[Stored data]
▽
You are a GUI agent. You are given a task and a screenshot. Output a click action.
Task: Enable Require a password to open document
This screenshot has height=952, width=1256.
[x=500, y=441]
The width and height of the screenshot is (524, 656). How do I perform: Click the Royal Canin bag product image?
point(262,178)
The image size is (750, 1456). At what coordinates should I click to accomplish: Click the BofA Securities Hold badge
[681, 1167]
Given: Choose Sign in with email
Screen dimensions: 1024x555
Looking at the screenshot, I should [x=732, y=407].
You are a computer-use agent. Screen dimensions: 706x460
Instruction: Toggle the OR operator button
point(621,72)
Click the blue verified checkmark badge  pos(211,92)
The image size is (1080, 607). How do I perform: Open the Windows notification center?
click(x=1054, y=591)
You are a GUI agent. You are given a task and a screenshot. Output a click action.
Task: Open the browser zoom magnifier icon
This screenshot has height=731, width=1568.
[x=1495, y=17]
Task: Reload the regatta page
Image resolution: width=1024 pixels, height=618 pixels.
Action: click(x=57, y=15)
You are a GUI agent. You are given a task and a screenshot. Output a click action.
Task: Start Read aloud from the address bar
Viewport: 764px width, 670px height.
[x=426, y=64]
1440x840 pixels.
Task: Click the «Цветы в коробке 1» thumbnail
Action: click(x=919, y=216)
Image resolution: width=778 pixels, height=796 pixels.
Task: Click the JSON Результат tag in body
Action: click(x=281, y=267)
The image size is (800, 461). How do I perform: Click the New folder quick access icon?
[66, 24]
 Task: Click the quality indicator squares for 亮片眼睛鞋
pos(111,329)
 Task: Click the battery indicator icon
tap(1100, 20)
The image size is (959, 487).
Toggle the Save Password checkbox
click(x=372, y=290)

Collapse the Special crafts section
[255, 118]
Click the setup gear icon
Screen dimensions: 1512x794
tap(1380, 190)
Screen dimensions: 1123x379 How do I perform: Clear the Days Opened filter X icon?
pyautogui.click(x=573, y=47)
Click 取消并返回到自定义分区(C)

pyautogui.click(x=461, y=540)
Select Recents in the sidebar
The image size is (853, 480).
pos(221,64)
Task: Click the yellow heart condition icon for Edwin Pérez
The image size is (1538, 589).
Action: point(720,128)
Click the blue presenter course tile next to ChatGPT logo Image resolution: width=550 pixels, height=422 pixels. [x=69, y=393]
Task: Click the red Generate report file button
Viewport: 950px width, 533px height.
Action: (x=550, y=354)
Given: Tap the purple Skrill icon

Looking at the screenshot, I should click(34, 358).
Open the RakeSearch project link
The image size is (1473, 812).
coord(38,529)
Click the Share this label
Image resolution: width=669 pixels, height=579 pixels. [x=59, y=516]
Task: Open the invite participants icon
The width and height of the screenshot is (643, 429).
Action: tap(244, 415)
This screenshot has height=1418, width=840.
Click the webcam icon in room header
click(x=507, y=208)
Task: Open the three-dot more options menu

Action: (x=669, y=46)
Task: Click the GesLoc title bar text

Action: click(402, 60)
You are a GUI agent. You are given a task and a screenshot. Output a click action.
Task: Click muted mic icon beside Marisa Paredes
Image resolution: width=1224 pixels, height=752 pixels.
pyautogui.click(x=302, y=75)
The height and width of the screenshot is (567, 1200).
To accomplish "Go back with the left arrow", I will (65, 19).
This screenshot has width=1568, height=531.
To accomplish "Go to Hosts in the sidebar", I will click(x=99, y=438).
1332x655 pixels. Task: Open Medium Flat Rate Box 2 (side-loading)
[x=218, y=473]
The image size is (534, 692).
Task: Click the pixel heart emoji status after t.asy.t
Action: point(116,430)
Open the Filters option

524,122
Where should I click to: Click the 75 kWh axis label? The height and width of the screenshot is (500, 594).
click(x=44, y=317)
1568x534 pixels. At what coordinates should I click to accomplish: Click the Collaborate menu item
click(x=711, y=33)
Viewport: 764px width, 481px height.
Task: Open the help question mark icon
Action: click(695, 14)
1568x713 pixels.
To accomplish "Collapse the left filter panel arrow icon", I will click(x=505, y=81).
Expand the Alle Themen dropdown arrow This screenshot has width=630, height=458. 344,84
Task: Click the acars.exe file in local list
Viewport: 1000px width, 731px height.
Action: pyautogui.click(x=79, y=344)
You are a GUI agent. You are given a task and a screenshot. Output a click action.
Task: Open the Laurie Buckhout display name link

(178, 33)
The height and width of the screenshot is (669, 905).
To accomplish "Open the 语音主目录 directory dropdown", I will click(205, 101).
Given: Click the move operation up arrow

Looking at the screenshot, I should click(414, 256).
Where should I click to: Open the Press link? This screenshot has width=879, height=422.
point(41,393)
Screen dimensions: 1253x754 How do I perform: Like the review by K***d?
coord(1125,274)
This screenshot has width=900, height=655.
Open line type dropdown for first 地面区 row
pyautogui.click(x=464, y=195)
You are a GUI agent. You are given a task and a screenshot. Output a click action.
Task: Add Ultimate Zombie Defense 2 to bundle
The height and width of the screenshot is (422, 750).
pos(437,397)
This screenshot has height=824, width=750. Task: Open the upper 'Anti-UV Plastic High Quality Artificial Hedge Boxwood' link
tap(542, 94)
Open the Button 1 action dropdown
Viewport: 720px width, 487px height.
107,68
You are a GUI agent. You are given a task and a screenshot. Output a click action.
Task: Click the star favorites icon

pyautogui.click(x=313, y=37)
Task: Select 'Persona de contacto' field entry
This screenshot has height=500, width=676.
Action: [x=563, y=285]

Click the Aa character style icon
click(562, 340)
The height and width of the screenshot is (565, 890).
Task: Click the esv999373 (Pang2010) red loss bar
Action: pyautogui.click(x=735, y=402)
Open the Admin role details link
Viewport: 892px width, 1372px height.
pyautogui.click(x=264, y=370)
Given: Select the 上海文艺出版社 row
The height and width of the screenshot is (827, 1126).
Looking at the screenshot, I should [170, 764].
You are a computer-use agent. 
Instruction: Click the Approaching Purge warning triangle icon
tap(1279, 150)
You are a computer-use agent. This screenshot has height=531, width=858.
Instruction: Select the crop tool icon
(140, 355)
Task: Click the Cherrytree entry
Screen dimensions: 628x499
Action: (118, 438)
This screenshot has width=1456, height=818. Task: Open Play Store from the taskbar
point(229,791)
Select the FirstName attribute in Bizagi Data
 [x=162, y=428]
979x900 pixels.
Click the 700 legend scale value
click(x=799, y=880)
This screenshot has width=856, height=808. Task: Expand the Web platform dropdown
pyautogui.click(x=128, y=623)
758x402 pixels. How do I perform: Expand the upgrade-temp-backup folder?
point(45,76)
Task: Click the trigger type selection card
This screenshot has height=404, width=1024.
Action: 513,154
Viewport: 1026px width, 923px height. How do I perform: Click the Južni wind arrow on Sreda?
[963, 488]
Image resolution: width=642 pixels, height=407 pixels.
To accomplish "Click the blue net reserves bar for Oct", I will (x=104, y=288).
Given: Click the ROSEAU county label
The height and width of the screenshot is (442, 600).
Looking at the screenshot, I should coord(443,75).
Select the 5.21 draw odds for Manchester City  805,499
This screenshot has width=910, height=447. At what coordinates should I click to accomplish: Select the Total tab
△
▶ [WORK TO BE COMPLETED]: Could you output all of the records above exactly as given?

▶ [OUTPUT OF THE TASK]:
You are a GUI agent. You are given a task and a screenshot. Output a click action.
Task: Enable Require a password to open document
This screenshot has height=952, width=1256.
[x=500, y=441]
The width and height of the screenshot is (524, 656). How do I perform: Click the Royal Canin bag product image?
point(262,178)
The image size is (750, 1456). At what coordinates should I click to accomplish: Click the BofA Securities Hold badge
[681, 1167]
Given: Choose Sign in with email
Screen dimensions: 1024x555
Looking at the screenshot, I should [x=732, y=407].
You are a computer-use agent. Screen dimensions: 706x460
Instruction: Toggle the OR operator button
point(621,72)
Click the blue verified checkmark badge  pos(211,92)
The image size is (1080, 607). How do I perform: Open the Windows notification center?
click(x=1054, y=591)
You are a GUI agent. You are given a task and a screenshot. Output a click action.
Task: Open the browser zoom magnifier icon
This screenshot has height=731, width=1568.
[x=1495, y=17]
Task: Reload the regatta page
Image resolution: width=1024 pixels, height=618 pixels.
Action: click(x=57, y=15)
You are a GUI agent. You are given a task and a screenshot. Output a click action.
Task: Start Read aloud from the address bar
Viewport: 764px width, 670px height.
[x=426, y=64]
1440x840 pixels.
Task: Click the «Цветы в коробке 1» thumbnail
Action: click(x=919, y=216)
Image resolution: width=778 pixels, height=796 pixels.
Task: Click the JSON Результат tag in body
Action: click(x=281, y=267)
The image size is (800, 461). How do I perform: Click the New folder quick access icon?
[66, 24]
 Task: Click the quality indicator squares for 亮片眼睛鞋
pos(111,329)
 Task: Click the battery indicator icon
tap(1100, 20)
The image size is (959, 487).
Toggle the Save Password checkbox
click(x=372, y=290)

Collapse the Special crafts section
[255, 118]
Click the setup gear icon
Screen dimensions: 1512x794
tap(1380, 190)
Screen dimensions: 1123x379 How do I perform: Clear the Days Opened filter X icon?
pyautogui.click(x=573, y=47)
Click 取消并返回到自定义分区(C)

pyautogui.click(x=461, y=540)
Select Recents in the sidebar
The image size is (853, 480).
pos(221,64)
Task: Click the yellow heart condition icon for Edwin Pérez
The image size is (1538, 589).
Action: point(720,128)
Click the blue presenter course tile next to ChatGPT logo Image resolution: width=550 pixels, height=422 pixels. [x=69, y=393]
Task: Click the red Generate report file button
Viewport: 950px width, 533px height.
Action: (x=550, y=354)
Given: Tap the purple Skrill icon

Looking at the screenshot, I should click(34, 358).
Open the RakeSearch project link
The image size is (1473, 812).
coord(38,529)
Click the Share this label
Image resolution: width=669 pixels, height=579 pixels. [x=59, y=516]
Task: Open the invite participants icon
The width and height of the screenshot is (643, 429).
Action: tap(244, 415)
This screenshot has height=1418, width=840.
Click the webcam icon in room header
click(x=507, y=208)
Task: Open the three-dot more options menu

Action: (x=669, y=46)
Task: Click the GesLoc title bar text

Action: click(402, 60)
You are a GUI agent. You are given a task and a screenshot. Output a click action.
Task: Click muted mic icon beside Marisa Paredes
Image resolution: width=1224 pixels, height=752 pixels.
pyautogui.click(x=302, y=75)
The height and width of the screenshot is (567, 1200).
To accomplish "Go back with the left arrow", I will (65, 19).
This screenshot has width=1568, height=531.
To accomplish "Go to Hosts in the sidebar", I will click(x=99, y=438).
1332x655 pixels. Task: Open Medium Flat Rate Box 2 (side-loading)
[x=218, y=473]
The image size is (534, 692).
Task: Click the pixel heart emoji status after t.asy.t
Action: point(116,430)
Open the Filters option

524,122
Where should I click to: Click the 75 kWh axis label? The height and width of the screenshot is (500, 594).
click(x=44, y=317)
1568x534 pixels. At what coordinates should I click to accomplish: Click the Collaborate menu item
click(x=711, y=33)
Viewport: 764px width, 481px height.
Task: Open the help question mark icon
Action: click(695, 14)
1568x713 pixels.
To accomplish "Collapse the left filter panel arrow icon", I will click(x=505, y=81).
Expand the Alle Themen dropdown arrow This screenshot has width=630, height=458. 344,84
Task: Click the acars.exe file in local list
Viewport: 1000px width, 731px height.
Action: pyautogui.click(x=79, y=344)
You are a GUI agent. You are given a task and a screenshot. Output a click action.
Task: Open the Laurie Buckhout display name link

(178, 33)
The height and width of the screenshot is (669, 905).
To accomplish "Open the 语音主目录 directory dropdown", I will click(205, 101).
Given: Click the move operation up arrow

Looking at the screenshot, I should click(414, 256).
Where should I click to: Open the Press link? This screenshot has width=879, height=422.
point(41,393)
Screen dimensions: 1253x754 How do I perform: Like the review by K***d?
coord(1125,274)
This screenshot has width=900, height=655.
Open line type dropdown for first 地面区 row
pyautogui.click(x=464, y=195)
You are a GUI agent. You are given a task and a screenshot. Output a click action.
Task: Add Ultimate Zombie Defense 2 to bundle
The height and width of the screenshot is (422, 750).
pos(437,397)
This screenshot has height=824, width=750. Task: Open the upper 'Anti-UV Plastic High Quality Artificial Hedge Boxwood' link
tap(542, 94)
Open the Button 1 action dropdown
Viewport: 720px width, 487px height.
107,68
You are a GUI agent. You are given a task and a screenshot. Output a click action.
Task: Click the star favorites icon

pyautogui.click(x=313, y=37)
Task: Select 'Persona de contacto' field entry
This screenshot has height=500, width=676.
Action: [x=563, y=285]

Click the Aa character style icon
click(562, 340)
The height and width of the screenshot is (565, 890).
Task: Click the esv999373 (Pang2010) red loss bar
Action: pyautogui.click(x=735, y=402)
Open the Admin role details link
Viewport: 892px width, 1372px height.
pyautogui.click(x=264, y=370)
Given: Select the 上海文艺出版社 row
The height and width of the screenshot is (827, 1126).
Looking at the screenshot, I should [170, 764].
You are a computer-use agent. 
Instruction: Click the Approaching Purge warning triangle icon
tap(1279, 150)
You are a computer-use agent. This screenshot has height=531, width=858.
Instruction: Select the crop tool icon
(140, 355)
Task: Click the Cherrytree entry
Screen dimensions: 628x499
Action: (118, 438)
This screenshot has width=1456, height=818. Task: Open Play Store from the taskbar
point(229,791)
Select the FirstName attribute in Bizagi Data
 [x=162, y=428]
979x900 pixels.
Click the 700 legend scale value
click(x=799, y=880)
This screenshot has width=856, height=808. Task: Expand the Web platform dropdown
pyautogui.click(x=128, y=623)
758x402 pixels. How do I perform: Expand the upgrade-temp-backup folder?
point(45,76)
Task: Click the trigger type selection card
This screenshot has height=404, width=1024.
Action: 513,154
Viewport: 1026px width, 923px height. How do I perform: Click the Južni wind arrow on Sreda?
[963, 488]
Image resolution: width=642 pixels, height=407 pixels.
To accomplish "Click the blue net reserves bar for Oct", I will (x=104, y=288).
Given: Click the ROSEAU county label
The height and width of the screenshot is (442, 600).
Looking at the screenshot, I should coord(443,75).
Select the 5.21 draw odds for Manchester City  805,499
This screenshot has width=910, height=447. At what coordinates should I click to accomplish: Select the Total tab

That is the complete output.